Blisko 10 lat temu kolega namawiał mnie na zakup skutera. Bo on już miał i szukał znajomych na wspólne wycieczki. Wycieczki na skuterach? Odblokujesz sobie i będziesz śmigał 80-100 km/h.

125cc

Skutery, a właściwie motorowery, to pojazdy o pojemności do 50 cm3, które legalnie rozpędzają się do 45 km/h. Osoby dorosłe, które ukończyły 18 lat przed 19 stycznia 2013 roku nadal mogą na nich jeździć bez żadnych uprawnień. Młodsi muszą mieć przynajmniej prawo jazdy kategorii AM.

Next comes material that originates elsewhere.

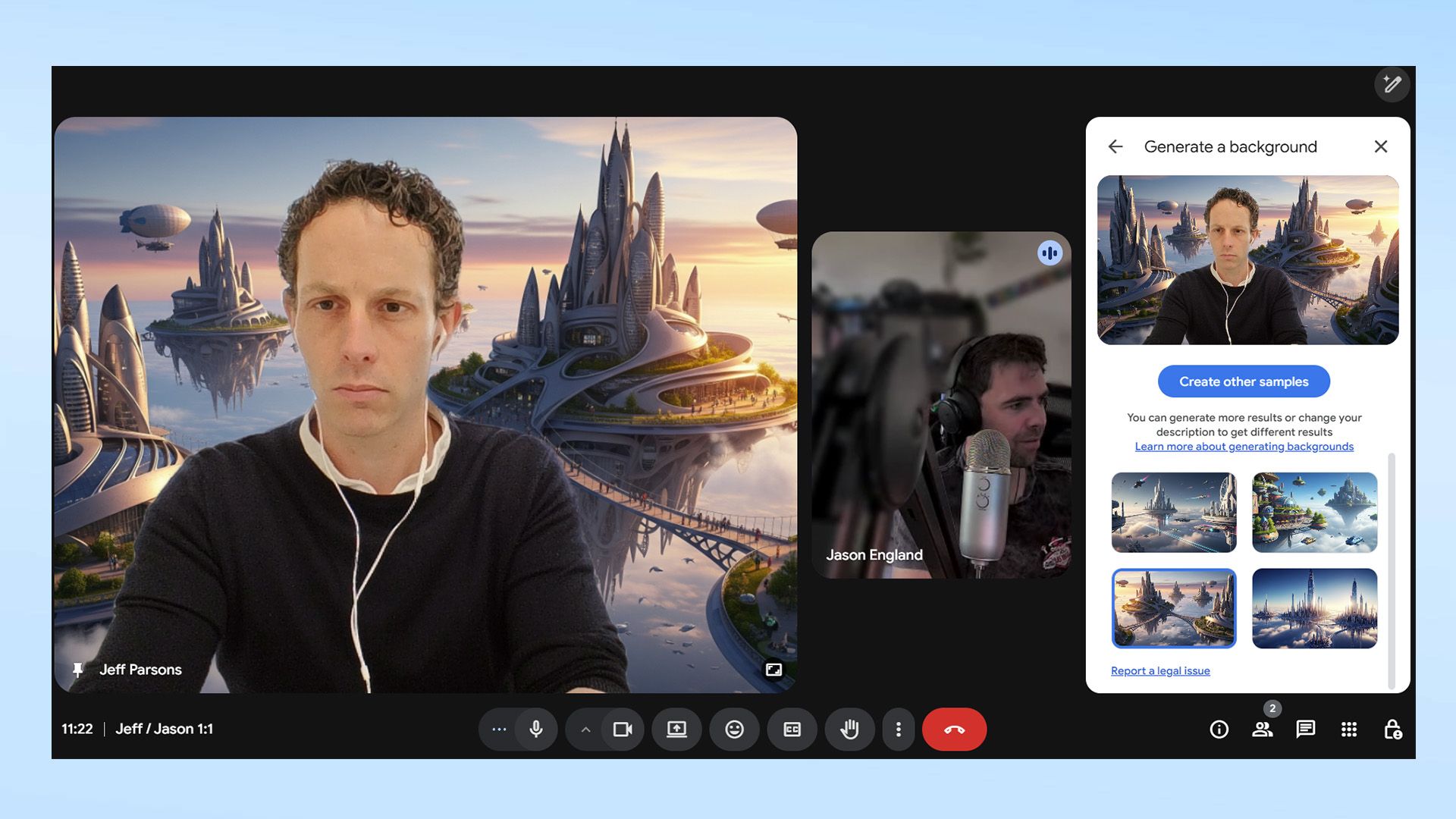This screenshot has width=1456, height=819.
Task: Select the bottom-right city background sample
Action: click(x=1315, y=609)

Przez lata Polacy kupowali motorowery, a następnie zdejmowali z nich blokady. Zwykle w skuterze “fabryka dała” ze dwa razy tyle, ile taki pojazd ma wpisane w papierach. Zwykle fabryka nie dała już hamulców i zawieszenia dostosowanego do wyższych prędkości, ale to szczegół. Dopóki nie spowoduje się kolizji, w której policja udowodni prędkość wyższą niż 45 km/h, dopóty wszystko jest w porządku.

O ile skutery o pojemności do 50 cm3 z prędkością ograniczoną do 45 km/h mają sens w zatłoczonych centrach zachodnich metropolii, o tyle w polskich realiach powodują one korki i zagrożenie, zarówno dla kierowcy, jak i innych uczestników ruchu. Wynika to zarówno ze specyfiki polskich miast, jak i polskiego poszanowania przepisów. Także tych o ruchu drogowym.

Centra polskich miast są stosunkowo niewielkie, a stosunkowo sporo ludzi mieszka na obrzeżach miast, w blokowiskach (z tarasami i greckimi bogami w nazwach, żeby było bardziej światowo) do których często prowadzą dwu- i trzypasmowe drogi, na których niezależnie od ograniczeń wszyscy albo stoją w korkach, albo prują stówą.

Teoretycznie skuterzysta mógłby próbować przeciskać się rano między samochodami, ale niech tylko trafi na odcinek, gdzie nie ma korka. Nagle wszyscy wyprzedzają go z dużą prędkością, a w dodatku za jadącym 45 km/h na “80-ce” pojazdem tworzą się korki. Nic więc dziwnego, że wielu właścicieli skuterów decyduje się je odblokować i poruszać się z prędkością zbliżoną do reszty uczestników ruchu.

Tę fikcję likwiduje wprowadzenie nowych przepisów dotyczących uprawnień do prouszania się na jednośladach o pojemności do 125 cm3. Od 24 sierpnia 2014 osoby mające od minimum trzech lat prawo jazdy kategorii B mogą prowadzić jednoślady o pojemności do 125 cm3 i mocy nieprzekraczającej 15 KM.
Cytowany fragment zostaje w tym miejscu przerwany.